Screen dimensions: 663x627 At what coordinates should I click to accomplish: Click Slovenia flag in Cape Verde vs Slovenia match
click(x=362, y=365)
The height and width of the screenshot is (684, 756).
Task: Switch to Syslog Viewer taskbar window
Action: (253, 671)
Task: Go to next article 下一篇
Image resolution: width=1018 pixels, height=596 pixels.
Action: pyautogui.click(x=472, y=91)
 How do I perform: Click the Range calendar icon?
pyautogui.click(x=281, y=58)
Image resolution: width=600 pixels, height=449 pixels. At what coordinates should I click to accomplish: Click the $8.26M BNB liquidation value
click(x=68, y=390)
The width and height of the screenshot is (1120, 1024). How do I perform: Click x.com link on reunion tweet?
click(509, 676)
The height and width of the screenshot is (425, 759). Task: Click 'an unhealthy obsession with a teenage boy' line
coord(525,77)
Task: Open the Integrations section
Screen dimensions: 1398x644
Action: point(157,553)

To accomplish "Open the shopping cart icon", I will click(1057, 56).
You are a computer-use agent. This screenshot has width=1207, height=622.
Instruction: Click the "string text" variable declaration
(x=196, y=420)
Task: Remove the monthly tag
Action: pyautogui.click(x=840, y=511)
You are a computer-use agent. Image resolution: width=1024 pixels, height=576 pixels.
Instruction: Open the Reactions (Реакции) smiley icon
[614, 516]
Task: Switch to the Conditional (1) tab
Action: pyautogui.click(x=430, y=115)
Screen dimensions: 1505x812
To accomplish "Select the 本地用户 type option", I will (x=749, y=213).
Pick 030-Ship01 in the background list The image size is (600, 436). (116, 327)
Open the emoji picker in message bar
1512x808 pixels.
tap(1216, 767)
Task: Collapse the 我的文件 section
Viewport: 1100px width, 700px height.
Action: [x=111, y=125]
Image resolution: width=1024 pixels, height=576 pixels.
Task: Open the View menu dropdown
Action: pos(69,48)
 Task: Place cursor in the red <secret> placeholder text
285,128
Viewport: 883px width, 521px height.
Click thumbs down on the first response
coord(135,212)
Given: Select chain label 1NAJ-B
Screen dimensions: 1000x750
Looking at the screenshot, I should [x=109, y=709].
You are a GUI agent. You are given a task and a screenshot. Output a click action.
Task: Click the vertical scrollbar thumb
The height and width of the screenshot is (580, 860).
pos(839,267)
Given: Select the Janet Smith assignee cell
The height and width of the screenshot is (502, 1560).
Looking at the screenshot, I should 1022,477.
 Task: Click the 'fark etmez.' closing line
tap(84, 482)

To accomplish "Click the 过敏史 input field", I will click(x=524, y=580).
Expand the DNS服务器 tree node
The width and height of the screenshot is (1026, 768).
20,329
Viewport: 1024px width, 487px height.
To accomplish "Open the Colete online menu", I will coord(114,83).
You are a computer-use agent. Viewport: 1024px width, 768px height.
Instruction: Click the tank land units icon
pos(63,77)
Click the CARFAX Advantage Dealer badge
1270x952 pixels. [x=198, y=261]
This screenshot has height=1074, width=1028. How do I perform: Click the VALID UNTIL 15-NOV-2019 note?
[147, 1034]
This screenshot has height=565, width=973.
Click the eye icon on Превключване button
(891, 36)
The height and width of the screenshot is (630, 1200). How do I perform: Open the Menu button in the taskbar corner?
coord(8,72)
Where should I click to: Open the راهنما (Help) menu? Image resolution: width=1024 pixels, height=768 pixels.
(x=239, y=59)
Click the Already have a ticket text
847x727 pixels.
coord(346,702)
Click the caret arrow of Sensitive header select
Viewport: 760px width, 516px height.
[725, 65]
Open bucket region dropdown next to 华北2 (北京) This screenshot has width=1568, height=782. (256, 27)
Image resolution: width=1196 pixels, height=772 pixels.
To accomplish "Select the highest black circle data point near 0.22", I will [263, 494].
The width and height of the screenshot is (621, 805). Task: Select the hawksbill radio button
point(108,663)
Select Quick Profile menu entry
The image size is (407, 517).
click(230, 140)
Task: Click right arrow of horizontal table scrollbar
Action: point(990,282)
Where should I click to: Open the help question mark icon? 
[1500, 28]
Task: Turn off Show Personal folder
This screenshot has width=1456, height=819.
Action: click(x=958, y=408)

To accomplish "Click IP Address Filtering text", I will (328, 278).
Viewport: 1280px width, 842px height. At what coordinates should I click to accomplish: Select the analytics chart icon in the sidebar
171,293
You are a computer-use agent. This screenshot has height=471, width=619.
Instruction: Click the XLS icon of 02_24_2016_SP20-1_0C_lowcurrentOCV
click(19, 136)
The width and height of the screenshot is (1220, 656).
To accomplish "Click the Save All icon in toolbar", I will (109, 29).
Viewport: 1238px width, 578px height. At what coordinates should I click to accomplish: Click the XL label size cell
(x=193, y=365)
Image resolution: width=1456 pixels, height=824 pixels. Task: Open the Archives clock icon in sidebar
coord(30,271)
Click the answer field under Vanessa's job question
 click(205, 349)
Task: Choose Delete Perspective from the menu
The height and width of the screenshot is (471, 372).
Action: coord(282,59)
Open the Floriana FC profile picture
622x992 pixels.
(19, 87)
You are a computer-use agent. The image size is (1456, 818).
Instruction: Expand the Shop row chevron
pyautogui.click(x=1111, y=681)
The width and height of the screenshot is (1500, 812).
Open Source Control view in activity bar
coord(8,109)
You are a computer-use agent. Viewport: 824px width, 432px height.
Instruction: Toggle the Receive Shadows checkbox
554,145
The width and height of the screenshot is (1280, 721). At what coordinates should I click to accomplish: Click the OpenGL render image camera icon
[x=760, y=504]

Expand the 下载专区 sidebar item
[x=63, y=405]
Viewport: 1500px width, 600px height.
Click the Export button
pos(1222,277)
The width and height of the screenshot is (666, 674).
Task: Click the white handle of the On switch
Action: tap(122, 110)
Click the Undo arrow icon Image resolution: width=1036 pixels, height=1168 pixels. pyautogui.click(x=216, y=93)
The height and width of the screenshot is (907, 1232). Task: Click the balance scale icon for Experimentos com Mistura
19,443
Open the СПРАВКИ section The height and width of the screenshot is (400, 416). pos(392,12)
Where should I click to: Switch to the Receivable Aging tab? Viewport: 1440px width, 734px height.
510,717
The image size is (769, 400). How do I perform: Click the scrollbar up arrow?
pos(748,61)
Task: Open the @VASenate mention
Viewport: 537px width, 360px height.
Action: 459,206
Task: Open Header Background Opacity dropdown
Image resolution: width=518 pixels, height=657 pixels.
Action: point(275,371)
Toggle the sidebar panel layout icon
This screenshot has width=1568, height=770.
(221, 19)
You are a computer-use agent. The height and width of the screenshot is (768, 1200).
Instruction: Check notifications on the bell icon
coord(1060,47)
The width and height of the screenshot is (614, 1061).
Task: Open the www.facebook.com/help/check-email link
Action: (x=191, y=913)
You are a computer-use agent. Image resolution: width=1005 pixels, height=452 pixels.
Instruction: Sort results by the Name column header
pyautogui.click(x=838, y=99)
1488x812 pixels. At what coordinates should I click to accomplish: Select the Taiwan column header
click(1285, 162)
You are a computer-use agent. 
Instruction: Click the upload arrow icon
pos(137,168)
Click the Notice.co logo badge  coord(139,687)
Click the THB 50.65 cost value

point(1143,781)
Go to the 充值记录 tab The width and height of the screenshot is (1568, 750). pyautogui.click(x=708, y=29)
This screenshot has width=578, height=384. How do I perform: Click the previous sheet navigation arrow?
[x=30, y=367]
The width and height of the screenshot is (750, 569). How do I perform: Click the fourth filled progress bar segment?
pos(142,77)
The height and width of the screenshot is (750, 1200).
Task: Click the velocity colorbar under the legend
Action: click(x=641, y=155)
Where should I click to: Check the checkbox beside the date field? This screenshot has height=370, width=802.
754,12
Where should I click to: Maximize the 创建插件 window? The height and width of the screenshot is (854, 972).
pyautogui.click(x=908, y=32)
-----
▶ [BRIEF]
Give back the records above, character for character.

▶ [OUTPUT FOR THIS TASK]
Screen dimensions: 663x627 At what coordinates should I click to accomplish: Click Slovenia flag in Cape Verde vs Slovenia match
click(x=362, y=365)
The height and width of the screenshot is (684, 756).
Task: Switch to Syslog Viewer taskbar window
Action: (253, 671)
Task: Go to next article 下一篇
Image resolution: width=1018 pixels, height=596 pixels.
Action: pyautogui.click(x=472, y=91)
 How do I perform: Click the Range calendar icon?
pyautogui.click(x=281, y=58)
Image resolution: width=600 pixels, height=449 pixels. At what coordinates should I click to accomplish: Click the $8.26M BNB liquidation value
click(x=68, y=390)
The width and height of the screenshot is (1120, 1024). How do I perform: Click x.com link on reunion tweet?
click(509, 676)
The height and width of the screenshot is (425, 759). Task: Click 'an unhealthy obsession with a teenage boy' line
coord(525,77)
Task: Open the Integrations section
Screen dimensions: 1398x644
Action: point(157,553)

To accomplish "Open the shopping cart icon", I will click(1057, 56).
You are a computer-use agent. This screenshot has width=1207, height=622.
Instruction: Click the "string text" variable declaration
(x=196, y=420)
Task: Remove the monthly tag
Action: pyautogui.click(x=840, y=511)
You are a computer-use agent. Image resolution: width=1024 pixels, height=576 pixels.
Instruction: Open the Reactions (Реакции) smiley icon
[614, 516]
Task: Switch to the Conditional (1) tab
Action: pyautogui.click(x=430, y=115)
Screen dimensions: 1505x812
To accomplish "Select the 本地用户 type option", I will (x=749, y=213).
Pick 030-Ship01 in the background list The image size is (600, 436). (116, 327)
Open the emoji picker in message bar
1512x808 pixels.
tap(1216, 767)
Task: Collapse the 我的文件 section
Viewport: 1100px width, 700px height.
Action: [x=111, y=125]
Image resolution: width=1024 pixels, height=576 pixels.
Task: Open the View menu dropdown
Action: pos(69,48)
 Task: Place cursor in the red <secret> placeholder text
285,128
Viewport: 883px width, 521px height.
Click thumbs down on the first response
coord(135,212)
Given: Select chain label 1NAJ-B
Screen dimensions: 1000x750
Looking at the screenshot, I should [x=109, y=709].
You are a GUI agent. You are given a task and a screenshot. Output a click action.
Task: Click the vertical scrollbar thumb
The height and width of the screenshot is (580, 860).
pos(839,267)
Given: Select the Janet Smith assignee cell
The height and width of the screenshot is (502, 1560).
Looking at the screenshot, I should 1022,477.
 Task: Click the 'fark etmez.' closing line
tap(84, 482)

To accomplish "Click the 过敏史 input field", I will click(x=524, y=580).
Expand the DNS服务器 tree node
The width and height of the screenshot is (1026, 768).
20,329
Viewport: 1024px width, 487px height.
To accomplish "Open the Colete online menu", I will coord(114,83).
You are a computer-use agent. Viewport: 1024px width, 768px height.
Instruction: Click the tank land units icon
pos(63,77)
Click the CARFAX Advantage Dealer badge
1270x952 pixels. [x=198, y=261]
This screenshot has height=1074, width=1028. How do I perform: Click the VALID UNTIL 15-NOV-2019 note?
[147, 1034]
This screenshot has height=565, width=973.
Click the eye icon on Превключване button
(891, 36)
The height and width of the screenshot is (630, 1200). How do I perform: Open the Menu button in the taskbar corner?
coord(8,72)
Where should I click to: Open the راهنما (Help) menu? Image resolution: width=1024 pixels, height=768 pixels.
(x=239, y=59)
Click the Already have a ticket text
847x727 pixels.
coord(346,702)
Click the caret arrow of Sensitive header select
Viewport: 760px width, 516px height.
[725, 65]
Open bucket region dropdown next to 华北2 (北京) This screenshot has width=1568, height=782. (256, 27)
Image resolution: width=1196 pixels, height=772 pixels.
To accomplish "Select the highest black circle data point near 0.22", I will [263, 494].
The width and height of the screenshot is (621, 805). Task: Select the hawksbill radio button
point(108,663)
Select Quick Profile menu entry
The image size is (407, 517).
click(230, 140)
Task: Click right arrow of horizontal table scrollbar
Action: point(990,282)
Where should I click to: Open the help question mark icon? 
[1500, 28]
Task: Turn off Show Personal folder
This screenshot has width=1456, height=819.
Action: click(x=958, y=408)

To accomplish "Click IP Address Filtering text", I will (328, 278).
Viewport: 1280px width, 842px height. At what coordinates should I click to accomplish: Select the analytics chart icon in the sidebar
171,293
You are a computer-use agent. This screenshot has height=471, width=619.
Instruction: Click the XLS icon of 02_24_2016_SP20-1_0C_lowcurrentOCV
click(19, 136)
The width and height of the screenshot is (1220, 656).
To accomplish "Click the Save All icon in toolbar", I will (109, 29).
Viewport: 1238px width, 578px height. At what coordinates should I click to accomplish: Click the XL label size cell
(x=193, y=365)
Image resolution: width=1456 pixels, height=824 pixels. Task: Open the Archives clock icon in sidebar
coord(30,271)
Click the answer field under Vanessa's job question
 click(205, 349)
Task: Choose Delete Perspective from the menu
The height and width of the screenshot is (471, 372).
Action: coord(282,59)
Open the Floriana FC profile picture
622x992 pixels.
(19, 87)
You are a computer-use agent. The image size is (1456, 818).
Instruction: Expand the Shop row chevron
pyautogui.click(x=1111, y=681)
The width and height of the screenshot is (1500, 812).
Open Source Control view in activity bar
coord(8,109)
You are a computer-use agent. Viewport: 824px width, 432px height.
Instruction: Toggle the Receive Shadows checkbox
554,145
The width and height of the screenshot is (1280, 721). At what coordinates should I click to accomplish: Click the OpenGL render image camera icon
[x=760, y=504]

Expand the 下载专区 sidebar item
[x=63, y=405]
Viewport: 1500px width, 600px height.
Click the Export button
pos(1222,277)
The width and height of the screenshot is (666, 674).
Task: Click the white handle of the On switch
Action: tap(122, 110)
Click the Undo arrow icon Image resolution: width=1036 pixels, height=1168 pixels. pyautogui.click(x=216, y=93)
The height and width of the screenshot is (907, 1232). Task: Click the balance scale icon for Experimentos com Mistura
19,443
Open the СПРАВКИ section The height and width of the screenshot is (400, 416). pos(392,12)
Where should I click to: Switch to the Receivable Aging tab? Viewport: 1440px width, 734px height.
510,717
The image size is (769, 400). How do I perform: Click the scrollbar up arrow?
pos(748,61)
Task: Open the @VASenate mention
Viewport: 537px width, 360px height.
Action: 459,206
Task: Open Header Background Opacity dropdown
Image resolution: width=518 pixels, height=657 pixels.
Action: point(275,371)
Toggle the sidebar panel layout icon
This screenshot has width=1568, height=770.
(221, 19)
You are a computer-use agent. The height and width of the screenshot is (768, 1200).
Instruction: Check notifications on the bell icon
coord(1060,47)
The width and height of the screenshot is (614, 1061).
Task: Open the www.facebook.com/help/check-email link
Action: (x=191, y=913)
You are a computer-use agent. Image resolution: width=1005 pixels, height=452 pixels.
Instruction: Sort results by the Name column header
pyautogui.click(x=838, y=99)
1488x812 pixels. At what coordinates should I click to accomplish: Select the Taiwan column header
click(1285, 162)
You are a computer-use agent. 
Instruction: Click the upload arrow icon
pos(137,168)
Click the Notice.co logo badge  coord(139,687)
Click the THB 50.65 cost value

point(1143,781)
Go to the 充值记录 tab The width and height of the screenshot is (1568, 750). pyautogui.click(x=708, y=29)
This screenshot has width=578, height=384. How do I perform: Click the previous sheet navigation arrow?
[x=30, y=367]
The width and height of the screenshot is (750, 569). How do I perform: Click the fourth filled progress bar segment?
pos(142,77)
The height and width of the screenshot is (750, 1200).
Task: Click the velocity colorbar under the legend
Action: click(x=641, y=155)
Where should I click to: Check the checkbox beside the date field? This screenshot has height=370, width=802.
754,12
Where should I click to: Maximize the 创建插件 window? The height and width of the screenshot is (854, 972).
pyautogui.click(x=908, y=32)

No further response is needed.